Stored records

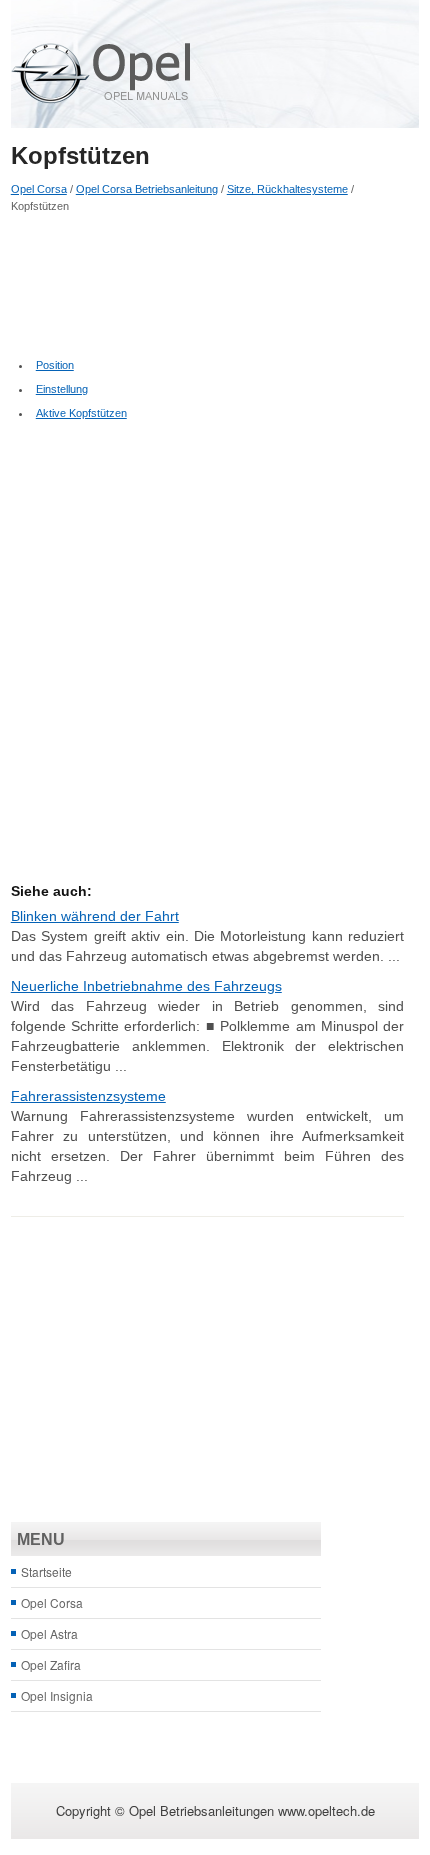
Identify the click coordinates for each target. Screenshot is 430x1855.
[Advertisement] (208, 283)
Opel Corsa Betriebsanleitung (147, 189)
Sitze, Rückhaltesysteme (287, 189)
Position (55, 365)
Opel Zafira (51, 1664)
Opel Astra (49, 1633)
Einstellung (62, 389)
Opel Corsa (39, 189)
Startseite (46, 1571)
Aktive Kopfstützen (81, 413)
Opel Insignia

Work task:
Show every line of the records above that contains the word "Corsa".

Solution to the exercise:
Opel Corsa Betriebsanleitung (147, 189)
Opel Corsa (39, 189)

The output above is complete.